» WORK TO COMPLETE
Lay out the items in the stretch from the line containing "You are a computer-use agent." through the line containing "click(1302, 393)" as a two-column CSV with the columns instruction and response, one row per item, each value in a single quoted field with line breaks replaced by spaces. Omit the pictures from the output.

» SUPPLIED RECORDS
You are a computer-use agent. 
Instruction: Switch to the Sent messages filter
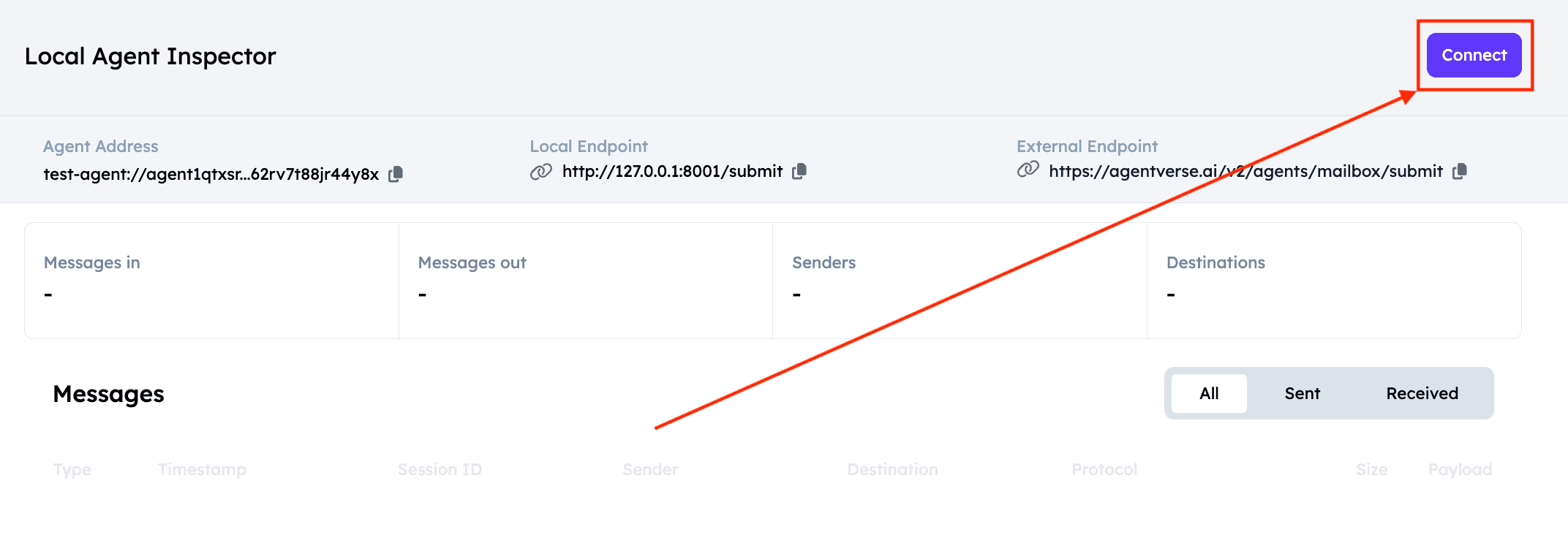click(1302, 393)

---

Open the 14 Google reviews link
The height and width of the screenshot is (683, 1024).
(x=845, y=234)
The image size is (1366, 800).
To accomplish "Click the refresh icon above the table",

---

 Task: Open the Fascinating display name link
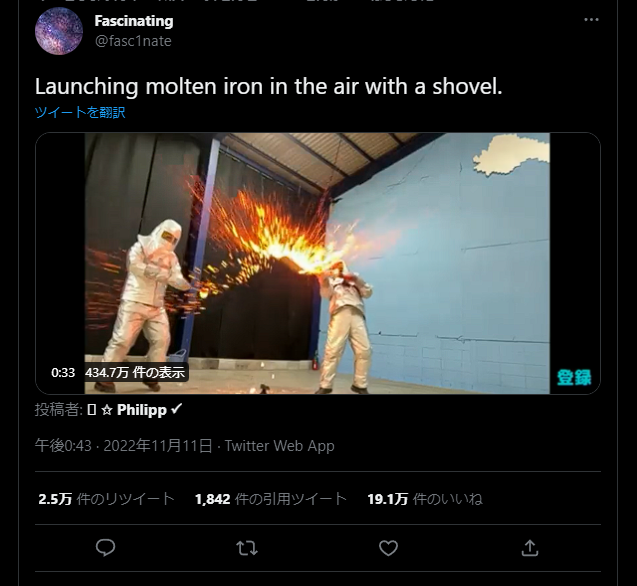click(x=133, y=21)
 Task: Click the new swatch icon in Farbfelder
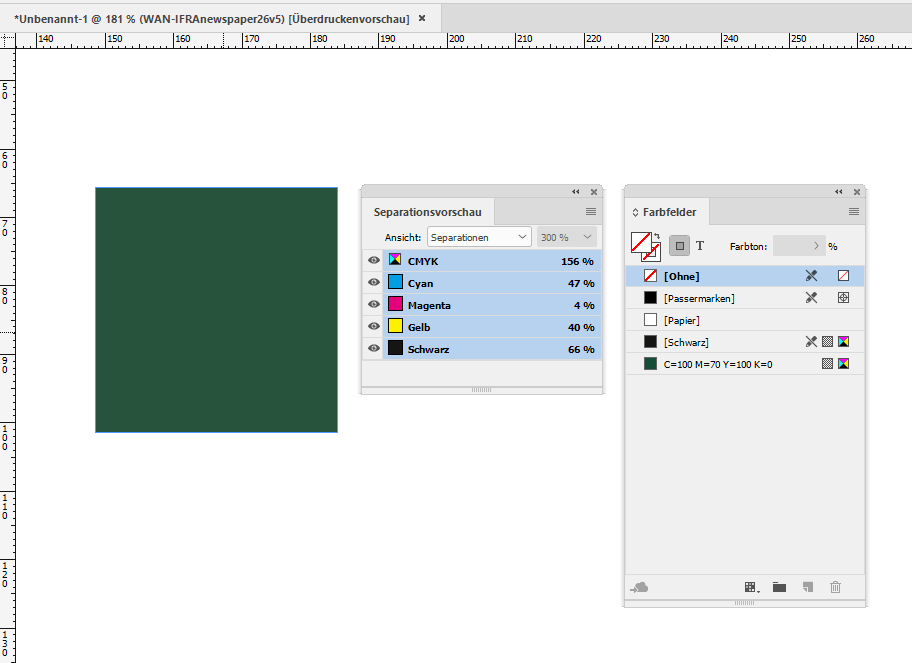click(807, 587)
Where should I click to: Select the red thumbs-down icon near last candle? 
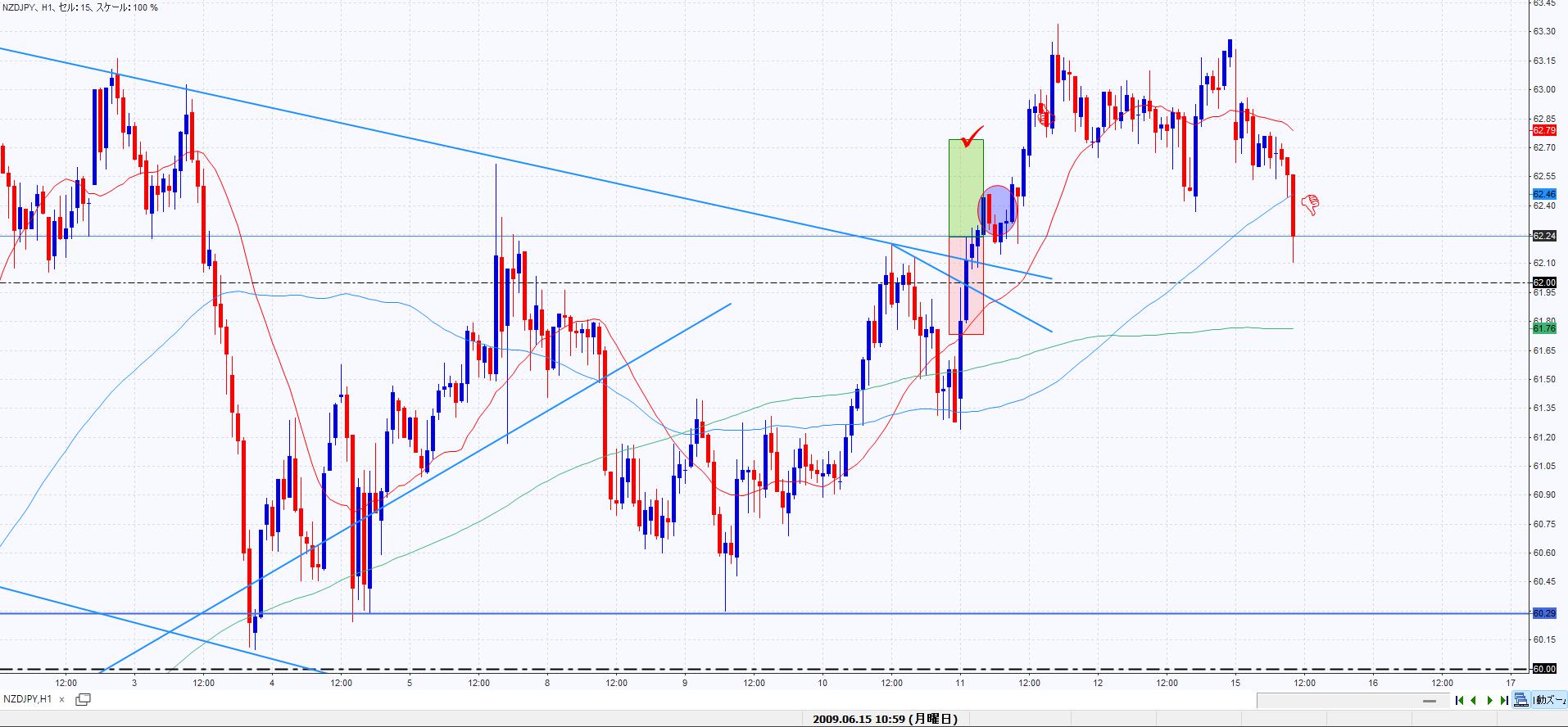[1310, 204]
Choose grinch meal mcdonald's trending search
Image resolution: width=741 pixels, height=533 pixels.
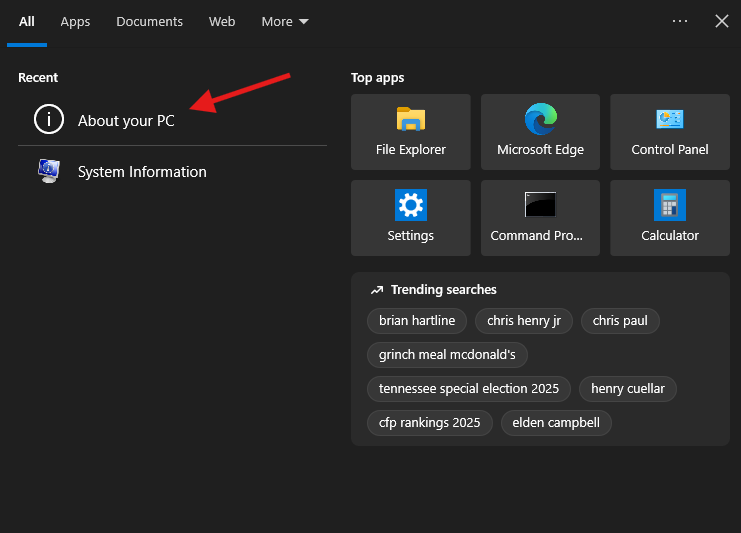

» RESPONSE FOR THIS EXERCISE
instruction,response
"You are a computer-use agent. Instruction: Switch to the Sent messages filter","click(1302, 393)"